Male Peregrine above. Female Peregrine below.


Cold overnight, sunny. Red Kite in Long Dale again. No Peregrines or Ravens at Site A. Fox and rabbit tracks in the frost. Roe Deer seen on surveillance camera. Little Owl in cliff crevice.


Still a hard frost at Site A. Raven pair circling low near the previous nest site, joined by a Female Peregrine, which then settled on the clifftop (below), before making several loops around the cliff and continuing to hang around as I checked the trail camera settings. Many Buzzard sightings, often on the drystone walls in the dale. One seemingly interested in the old nest in the spinney there, making a close flyby.


Peregrine cheek patch standing out clearly in the sun as she was watching me.


Very cold. Site A, Male Peregrine floated over silently and away, as I installed second camera to cover quarry floor.  Raven pair came over from skyline plantation with a third Raven and kept going. Another Raven and a Buzzard together in Long Dale. 


Much milder as Storm Isha rolls in. All snow and frost gone at A. Unseen Peregrine flushed from the right hand cliff when I checked the nearby camera.

Did not leave the quarry, returning to the same cliff within seconds and adopting stealth mode, landed facing inwards. 


Storms Isha and Jocelyn hit with more severe gales and rain.

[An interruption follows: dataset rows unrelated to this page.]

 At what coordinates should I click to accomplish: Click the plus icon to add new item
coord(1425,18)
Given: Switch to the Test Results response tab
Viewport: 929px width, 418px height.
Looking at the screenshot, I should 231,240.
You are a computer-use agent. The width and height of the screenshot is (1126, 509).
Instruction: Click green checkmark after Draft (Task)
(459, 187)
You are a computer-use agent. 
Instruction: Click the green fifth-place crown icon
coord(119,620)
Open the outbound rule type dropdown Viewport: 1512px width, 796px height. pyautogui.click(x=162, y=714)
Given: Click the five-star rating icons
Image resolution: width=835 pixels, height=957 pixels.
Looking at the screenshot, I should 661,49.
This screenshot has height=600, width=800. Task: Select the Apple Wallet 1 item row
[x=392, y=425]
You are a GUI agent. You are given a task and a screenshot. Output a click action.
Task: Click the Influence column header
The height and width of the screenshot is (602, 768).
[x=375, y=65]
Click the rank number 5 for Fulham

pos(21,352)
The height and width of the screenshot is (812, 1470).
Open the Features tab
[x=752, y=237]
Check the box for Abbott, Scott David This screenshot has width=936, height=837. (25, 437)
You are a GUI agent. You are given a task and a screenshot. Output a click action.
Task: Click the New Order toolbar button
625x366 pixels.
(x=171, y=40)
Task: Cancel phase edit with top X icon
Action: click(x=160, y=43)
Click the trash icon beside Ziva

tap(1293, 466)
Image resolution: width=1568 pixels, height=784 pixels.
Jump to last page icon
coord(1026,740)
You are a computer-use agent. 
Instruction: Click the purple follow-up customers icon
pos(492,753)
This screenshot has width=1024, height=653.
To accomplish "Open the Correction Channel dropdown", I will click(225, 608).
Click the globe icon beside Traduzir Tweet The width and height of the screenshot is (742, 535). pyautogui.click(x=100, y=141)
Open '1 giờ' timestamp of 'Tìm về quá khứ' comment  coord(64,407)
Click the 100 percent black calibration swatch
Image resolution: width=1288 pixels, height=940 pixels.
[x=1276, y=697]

Storm Jocelyn easing slowly, after a very mild night back to windchill of 3 degrees C at Site A. No Peregrines but a Buzzard flew from a small tree sheltered from the wind and flew slowly around the quarry. Another seen in Long Dale. The usual Magpies around all the farmyards. Crows, Jackdaws and Rooks  in the fields. 


More gales last night, still windy at Site A at noon. Female Peregrine on” plucking ” ledge. Raven pair calling from hilltop wood, then following usual flight line past the quarry.


At last, a calmer day, still a noticeable wind chill though. Sparrow Hawk over Long Dale and Buzzards on fence posts, walls and in treetops. At Site A, Female Peregrine and Male Peregrine (below) utilising their Slate Blue back feathers to blend with the weathered limestone rock faces.

After preening, the Male flew nearer to the Female and perched in a tree. The

Raven pair had flown over low, calling, without eliciting any response from the Peregrines. I saw probably the same pair on my return journey a short while later, as they alighted on the brow of the Dale looking down into the valley.


Foggy, rainy conditions clearing, still a cold feel but some warmth in the sun now. Blackbird singing at Site A, willow buds swelling. Male Peregrine appeared on the clifftop and allowed me to approach almost as far as the foot of the cliff, then flew quietly out of the quarry, reappearing within minutes to its original position, seemingly eating something. Confirmed when it flew again carrying what remained of its prey. Raven pair then came in, landing on the clifftop, but did not stay long, after doing a circuit around the quarry.

Then a brief visit to the Manifold site, both Peregrines on the crag area. Hazel male catkins showing. Rooks appearing on their nests, although not building yet.



First Snowdrops seen. Hand numbingly cold at Site A with high winds returning. Female Peregrine on recently discovered new perch, facing away, looking at me over her shoulder. In the dale, Crows and Magpies feeding alongside the sheep, picking up items in the disturbed grass. Buzzards hanging in the steady wind with furled wings.